I sensi di ragno dicono che quando i sequel vengono messi in mano a persone di talento, allora esiste la speranza, neanche tanto remota, di non restare delusi. Meglio ancora se parliamo di supereroi fumettistici. È stato così per la seconda avventura degli X-men, lo stesso vale per Spider-man 2.
Squadra che vince non si cambia, soprattutto perché Sam Raimi era già riuscito nel primo film dell’Arrampicamuri a dare al personaggio quella profondità e quel tormento che era la caratteristica vincente della serie a fumetti. Peter Parker era, infatti, il vero supereroe con i superproblemi e il regista di The Gift era riuscito a infondere questo tormento nella genesi del personaggio.
Spider-man 2 sviluppa la psicologia del giovane combattuto
Tra una vita normale e le responsabilità che i suoi poteri gli impongono. Se a questo aggiungiamo un ulteriore arricchimento dei personaggi di contorno, il risultato conseguente non può che essere soddisfacente. Naturalmente, quando si fa un film tratto da un fumetto così amato da milioni di lettori, bisogna fare attenzione a una quantità enorme di particolari, così da non fare arrabbiare i fans più accaniti.
L’iconografia motoria di Spider-man resta quindi quella fedele che abbiamo visto nel primo film, assecondata da una regia sempre estremamente dinamica e da un uso delle tecniche digitali perfettamente integrato con l’utilizzo, ormai considerabile tradizionale anche nel cinema statunitense, dei cavi.

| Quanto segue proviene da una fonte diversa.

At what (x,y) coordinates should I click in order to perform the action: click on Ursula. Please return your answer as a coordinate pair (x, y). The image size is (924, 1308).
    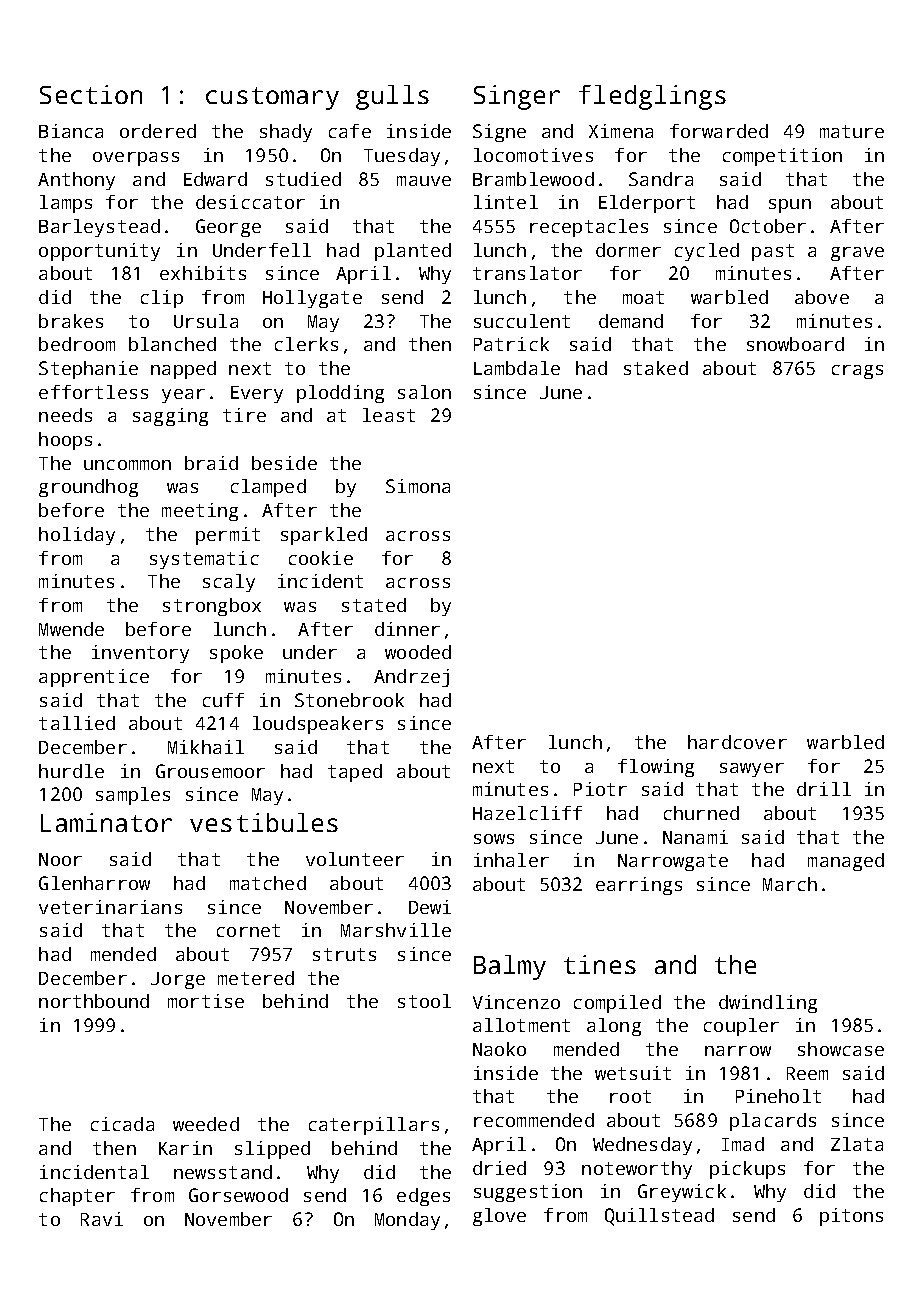
    Looking at the image, I should click on (206, 321).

Un mix che restituisce sullo schermo un livello di credibilità elevatissimo e che aiuta quindi a rendere l’esperienza della visione ancora più completa.
Una volta catturati da questa New York in cui la tela del ragno è una presenza indispensabile, tutto il resto ci appare assolutamente normale, proprio come durante la concentrata lettura di un albo della Marvel (o della Corno, per i nostalgici che hanno iniziato nei ruggenti anni Settanta).
La rivoluzionaria invenzione del Dottor Octopus (modernizzato per ragioni di marketing in un ben meno affascinante Doc Ock) ci appare come qualcosa di assolutamente normale, dalla spiegazione alla realizzazione, così come naturale ci sembra la sua trasformazione, motivata oltretutto da ragioni degne di un melò della miglior fattura, genere peraltro assai caro a Raimi.
Se c’è qualcosa che possiamo rimproverare a Spider-man 2 è l’evoluzione troppo rapida della storia d’amore tra Peter e M.J., relazione che nella serie regolare era ben più tormentata e sfaccettata, oltre che trattata con dialoghi meno banali.
Di contro, però, abbiamo un notevole incremento delle sequenze d’azione
Tra le quali spicca un fantastico duello in, sulla e nei pressi di un treno della metropolitana, davvero memorabile. Tanto per ricordarci che Raimi è un regista totalmente padrone del mezzo cinematografico, oltre che un ottimo direttore d’attori.
Tobey Maguire si cala benissimo nei doppi panni dell’eroe mascherato, soprattutto perché, in questo secondo episodio, spesso il costume manca della sua maschera, a conferma del fatto che i numeri due sono i film della rivelazione (vedi Superman e Batman), mentre Kirsten Dunst lavora molto sul suo personaggio, più co-protagonista che comprimaria. Ma, sebbene Alfred Molina sia un villain di grande spessore, la piacevole sorpresa è James Franco che nei panni del giovane Osborne offre alla serie una continuità rispetto al fumetto assai apprezzabile, facendo sperare in una terza puntata davvero esplosiva.
Spider-man 2 è uno di quei rari prodotti di puro intrattenimento che riesce a essere un’opera cinematografica ricca di riferimenti dotti e girata con un gusto classico del racconto che deriva senz’altro dall’origine fumettistica, ma anche dallo stile inconfondibile di Raimi, regista che ha più volte dimostrato di aver raccolto un’eredità che molti suoi colleghi, più o meno coetanei, considerano inutile vecchiume, preferendo cimentarsi in qualcosa che si allontana ogni giorno di più dal cinema vero.
Visti i presupposti, quindi, ben venga l’Uomo Ragno di Raimi, strizzando un occhio a Lubitsch.